Lossing, Benson J. A Centennial Edition of the History of the United States: From the Discovery of America, to the End of the First One Hundred Years of American Independence; With a Full Account of the approaching Centennial Celebration. Illustrated by Four Hundred Engravings. Hartford: Thomas Belknap, 1876. [10810]
Recently rebound in dark wine cloth, bright gilt titles, new end papers, 9 3/4 x 6 1/2 inches; binding is clean and tight. Steel-engraved frontispiece portrait of George Washington, extra color lithograph plate of Liberty seated, in one hand a sword and in the other the US Constitution, with flags, eagle, and shield. 745, lx, [1] generally clean pages, some short tears in a few margins; several of the small wood engraved portraits in the text have had their beards filled in with pencil.
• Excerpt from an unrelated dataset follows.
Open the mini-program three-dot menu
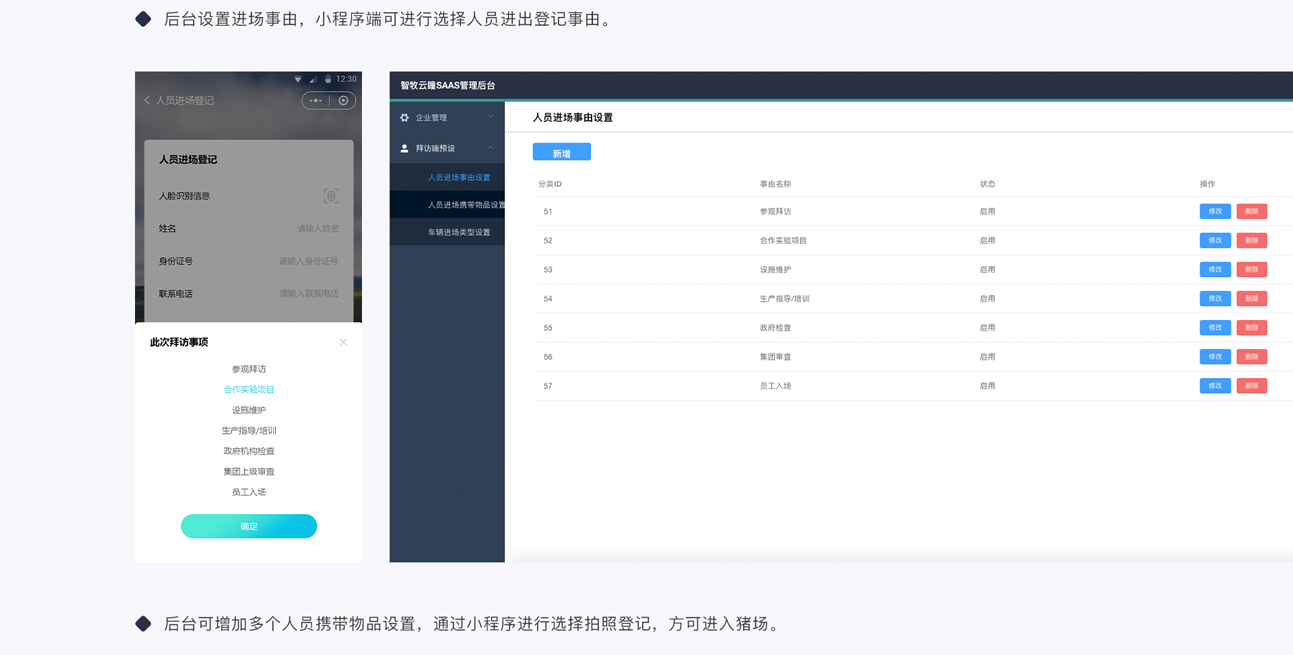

Many full-page steel engravings, hundreds of woodcut text illustrations. Good. Hardcover.
The pencil marks can be seen in the beard of the figure in the last illustration. There are not many of the full-page plates so marked, but there are quite a few of the text portraits with the added pencil shading.
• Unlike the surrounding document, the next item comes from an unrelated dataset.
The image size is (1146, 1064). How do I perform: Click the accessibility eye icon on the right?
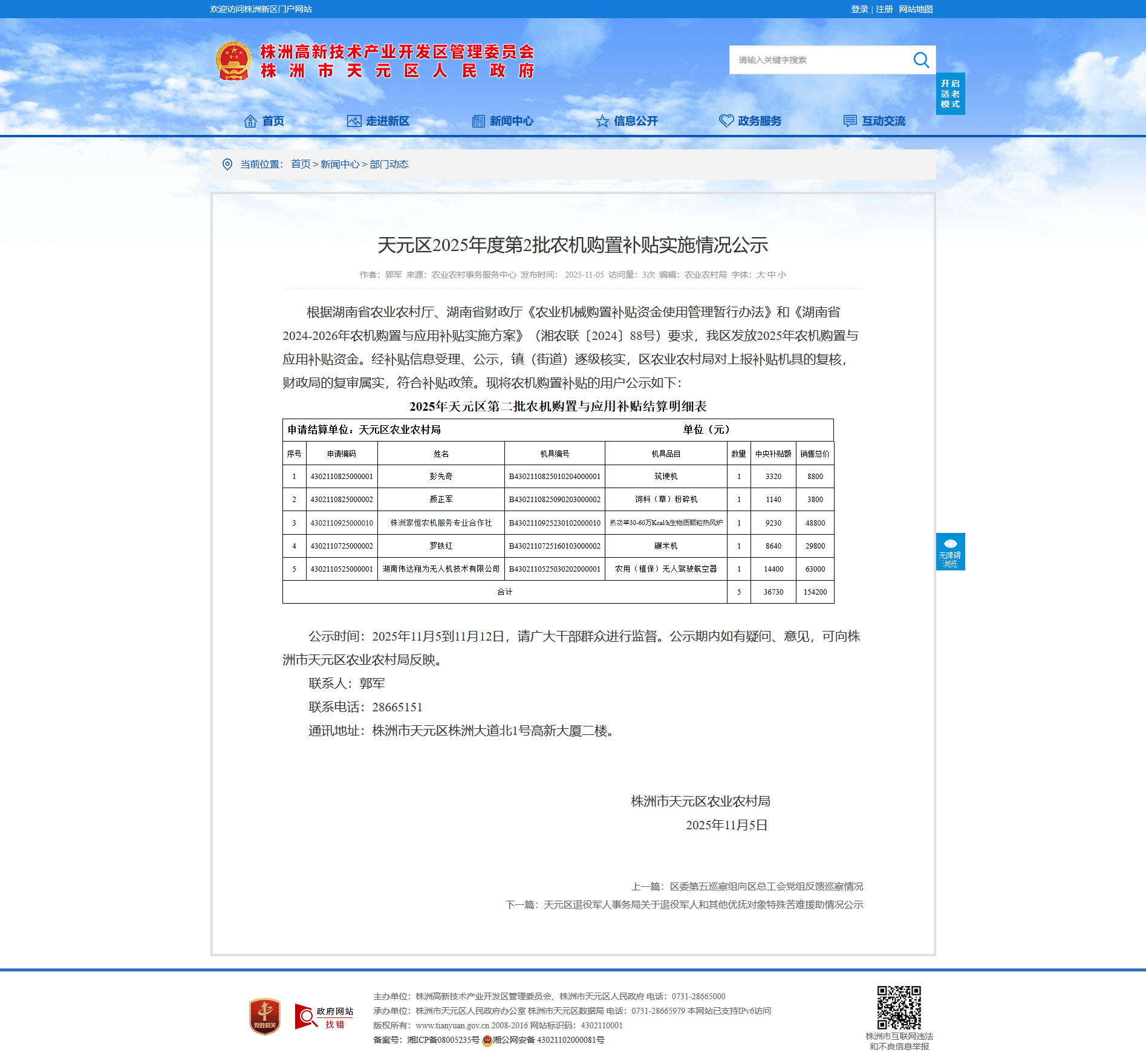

"This work has been prepared with great care, for the purpose of supplying a want long felt by the reading public, and especially Heads of Families. Every important event in the history of the United States, from the Aboriginal period to the present time, is presented in a concise, but perspicuous and comprehensive manner...The materials have been drawn from the earlier, most elaborate, and most reliable historians and chroniclers of our continent." - Preface.
Benson John Lossing (1813-1891), b. Beekman, NY; Dover Plains, NY. Lossing was an accomplished wood engraver and journalist who traveled and corresponded widely in search of primary documents and historical accounts. It is said that he traveled 8,000 miles in the United States and in Canada in search of material for his Pictorial Field-Book of the Revolution, which was first published in parts in Harper's New Monthly Magazine. He produced the wood engravings for many of his books, and his descriptive bookThe Hudson: From the Wilderness to the Sea was featured in the London Art Journal. He also produced book illustrations for other authors, and collaborated with Mathew Brady, whose photographs were the basis for many of the illustrations in Lossing's three-volume history of the American Civil War.
Lossing was successful in presenting accurate, well-researched history in over forty books that were enjoyed by the average American reader. The fellow historian Washington Irving wrote to him in a letter, "I have been gratified at finding how scrupulously attentive you have been to accuracy to facts, which is so essential in writings of an historical nature."